[Dataset items]

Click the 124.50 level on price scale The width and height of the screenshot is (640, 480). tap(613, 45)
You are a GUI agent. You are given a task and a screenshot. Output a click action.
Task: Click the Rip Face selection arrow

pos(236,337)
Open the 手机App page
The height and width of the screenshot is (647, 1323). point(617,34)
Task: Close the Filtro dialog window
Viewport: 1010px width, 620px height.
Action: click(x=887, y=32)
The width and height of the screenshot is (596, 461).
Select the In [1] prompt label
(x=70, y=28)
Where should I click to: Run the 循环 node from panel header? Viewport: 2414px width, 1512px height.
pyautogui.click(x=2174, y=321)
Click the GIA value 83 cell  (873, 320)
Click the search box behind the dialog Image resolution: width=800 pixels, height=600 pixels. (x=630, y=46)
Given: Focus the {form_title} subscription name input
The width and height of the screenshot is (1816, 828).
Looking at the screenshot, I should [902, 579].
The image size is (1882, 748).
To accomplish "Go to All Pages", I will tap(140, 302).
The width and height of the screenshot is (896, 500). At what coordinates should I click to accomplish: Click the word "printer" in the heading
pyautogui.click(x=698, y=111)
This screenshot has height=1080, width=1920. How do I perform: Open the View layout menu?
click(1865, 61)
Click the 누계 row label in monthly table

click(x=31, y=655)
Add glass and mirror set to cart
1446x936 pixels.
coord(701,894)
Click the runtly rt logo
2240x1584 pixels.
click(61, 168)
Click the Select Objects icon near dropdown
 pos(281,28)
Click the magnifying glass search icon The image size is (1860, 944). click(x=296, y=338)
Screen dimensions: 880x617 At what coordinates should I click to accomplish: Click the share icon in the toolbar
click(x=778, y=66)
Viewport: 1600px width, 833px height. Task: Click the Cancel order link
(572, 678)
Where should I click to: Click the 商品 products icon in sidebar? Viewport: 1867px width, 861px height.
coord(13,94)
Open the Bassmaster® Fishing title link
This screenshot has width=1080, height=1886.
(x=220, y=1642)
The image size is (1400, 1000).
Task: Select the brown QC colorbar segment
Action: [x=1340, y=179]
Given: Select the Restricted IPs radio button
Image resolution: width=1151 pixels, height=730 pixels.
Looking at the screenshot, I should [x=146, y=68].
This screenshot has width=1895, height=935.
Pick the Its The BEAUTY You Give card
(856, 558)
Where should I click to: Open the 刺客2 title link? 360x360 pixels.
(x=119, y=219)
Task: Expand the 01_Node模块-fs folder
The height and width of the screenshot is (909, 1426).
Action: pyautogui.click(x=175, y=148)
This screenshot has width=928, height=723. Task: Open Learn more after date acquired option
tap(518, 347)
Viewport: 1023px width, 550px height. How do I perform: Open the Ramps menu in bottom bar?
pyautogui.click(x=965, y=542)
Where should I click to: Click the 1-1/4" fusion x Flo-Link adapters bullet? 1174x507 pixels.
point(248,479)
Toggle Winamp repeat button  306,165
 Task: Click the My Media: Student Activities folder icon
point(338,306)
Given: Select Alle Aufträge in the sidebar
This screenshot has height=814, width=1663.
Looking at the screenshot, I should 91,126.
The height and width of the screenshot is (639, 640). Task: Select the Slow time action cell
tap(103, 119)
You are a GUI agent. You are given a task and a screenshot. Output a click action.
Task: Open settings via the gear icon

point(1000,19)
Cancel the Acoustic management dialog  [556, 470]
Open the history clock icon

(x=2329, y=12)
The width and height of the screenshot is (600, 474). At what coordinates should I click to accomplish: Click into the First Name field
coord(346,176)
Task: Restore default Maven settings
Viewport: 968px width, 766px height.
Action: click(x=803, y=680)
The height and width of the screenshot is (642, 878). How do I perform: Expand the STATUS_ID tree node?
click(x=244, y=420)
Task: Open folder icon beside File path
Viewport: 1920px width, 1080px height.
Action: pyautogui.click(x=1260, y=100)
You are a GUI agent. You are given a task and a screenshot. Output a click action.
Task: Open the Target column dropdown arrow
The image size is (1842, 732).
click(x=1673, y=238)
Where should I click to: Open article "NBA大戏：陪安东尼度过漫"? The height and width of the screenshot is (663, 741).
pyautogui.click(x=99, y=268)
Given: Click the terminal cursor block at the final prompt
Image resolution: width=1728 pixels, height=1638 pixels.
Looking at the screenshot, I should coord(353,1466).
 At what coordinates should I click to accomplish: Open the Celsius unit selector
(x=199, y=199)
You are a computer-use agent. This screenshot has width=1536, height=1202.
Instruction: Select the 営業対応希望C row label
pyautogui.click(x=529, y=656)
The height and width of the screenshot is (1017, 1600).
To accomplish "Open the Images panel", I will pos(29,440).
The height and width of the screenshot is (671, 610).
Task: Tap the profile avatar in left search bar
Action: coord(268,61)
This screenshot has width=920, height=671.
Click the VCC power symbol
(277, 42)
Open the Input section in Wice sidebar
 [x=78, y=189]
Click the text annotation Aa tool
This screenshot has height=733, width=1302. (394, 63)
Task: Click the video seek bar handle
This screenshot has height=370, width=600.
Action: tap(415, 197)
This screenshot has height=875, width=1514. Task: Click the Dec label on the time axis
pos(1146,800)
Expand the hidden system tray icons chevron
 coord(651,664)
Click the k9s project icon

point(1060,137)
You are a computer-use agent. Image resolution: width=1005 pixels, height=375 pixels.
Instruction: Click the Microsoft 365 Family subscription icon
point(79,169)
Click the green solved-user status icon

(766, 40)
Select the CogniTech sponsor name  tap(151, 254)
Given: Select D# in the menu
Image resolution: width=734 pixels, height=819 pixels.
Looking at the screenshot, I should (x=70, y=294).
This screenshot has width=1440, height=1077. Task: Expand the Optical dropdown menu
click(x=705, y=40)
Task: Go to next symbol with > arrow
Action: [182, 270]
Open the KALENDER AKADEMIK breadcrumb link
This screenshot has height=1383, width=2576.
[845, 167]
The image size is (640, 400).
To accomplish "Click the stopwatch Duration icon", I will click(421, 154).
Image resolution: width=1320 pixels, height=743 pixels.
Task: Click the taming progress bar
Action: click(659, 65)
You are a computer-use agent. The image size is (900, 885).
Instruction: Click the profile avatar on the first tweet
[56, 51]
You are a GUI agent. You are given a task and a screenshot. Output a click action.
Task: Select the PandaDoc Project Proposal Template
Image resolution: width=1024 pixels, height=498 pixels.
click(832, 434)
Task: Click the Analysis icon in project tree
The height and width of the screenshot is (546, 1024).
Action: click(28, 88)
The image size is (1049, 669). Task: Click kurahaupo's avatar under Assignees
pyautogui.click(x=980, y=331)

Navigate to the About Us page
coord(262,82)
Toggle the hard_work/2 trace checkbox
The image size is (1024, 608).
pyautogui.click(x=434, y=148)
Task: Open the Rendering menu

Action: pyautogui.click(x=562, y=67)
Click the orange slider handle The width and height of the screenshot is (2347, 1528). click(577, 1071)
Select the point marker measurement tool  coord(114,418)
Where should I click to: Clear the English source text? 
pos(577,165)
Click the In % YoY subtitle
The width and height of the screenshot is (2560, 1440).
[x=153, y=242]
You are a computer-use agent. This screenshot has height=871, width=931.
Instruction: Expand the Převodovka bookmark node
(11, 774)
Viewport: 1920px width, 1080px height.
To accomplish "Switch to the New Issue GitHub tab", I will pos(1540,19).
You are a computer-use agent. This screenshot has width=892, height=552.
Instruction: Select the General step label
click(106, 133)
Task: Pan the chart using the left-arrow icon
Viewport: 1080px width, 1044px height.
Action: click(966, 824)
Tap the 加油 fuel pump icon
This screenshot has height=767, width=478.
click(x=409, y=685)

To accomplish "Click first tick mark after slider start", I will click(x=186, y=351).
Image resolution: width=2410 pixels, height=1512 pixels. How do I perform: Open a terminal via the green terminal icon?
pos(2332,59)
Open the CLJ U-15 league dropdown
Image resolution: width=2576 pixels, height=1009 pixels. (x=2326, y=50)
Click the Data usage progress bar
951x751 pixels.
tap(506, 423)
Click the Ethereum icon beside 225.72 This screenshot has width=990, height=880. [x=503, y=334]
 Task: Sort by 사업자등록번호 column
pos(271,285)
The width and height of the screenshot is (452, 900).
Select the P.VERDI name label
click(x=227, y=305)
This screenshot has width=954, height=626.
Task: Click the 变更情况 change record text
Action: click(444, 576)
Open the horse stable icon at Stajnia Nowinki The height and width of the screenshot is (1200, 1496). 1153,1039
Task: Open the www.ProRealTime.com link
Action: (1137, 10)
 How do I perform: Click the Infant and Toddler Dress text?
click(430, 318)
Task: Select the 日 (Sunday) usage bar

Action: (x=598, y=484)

## GIVEN TASK
Return, unchanged, the lines of the listing from the one containing "has height=871, width=931." through the one containing "pos(271,285)", both included.

## RIGHT ANSWER
You are a computer-use agent. This screenshot has height=871, width=931.
Instruction: Expand the Převodovka bookmark node
(11, 774)
Viewport: 1920px width, 1080px height.
To accomplish "Switch to the New Issue GitHub tab", I will pos(1540,19).
You are a computer-use agent. This screenshot has width=892, height=552.
Instruction: Select the General step label
click(106, 133)
Task: Pan the chart using the left-arrow icon
Viewport: 1080px width, 1044px height.
Action: click(966, 824)
Tap the 加油 fuel pump icon
This screenshot has height=767, width=478.
click(x=409, y=685)

To accomplish "Click first tick mark after slider start", I will click(x=186, y=351).
Image resolution: width=2410 pixels, height=1512 pixels. How do I perform: Open a terminal via the green terminal icon?
pos(2332,59)
Open the CLJ U-15 league dropdown
Image resolution: width=2576 pixels, height=1009 pixels. (x=2326, y=50)
Click the Data usage progress bar
951x751 pixels.
tap(506, 423)
Click the Ethereum icon beside 225.72 This screenshot has width=990, height=880. [x=503, y=334]
 Task: Sort by 사업자등록번호 column
pos(271,285)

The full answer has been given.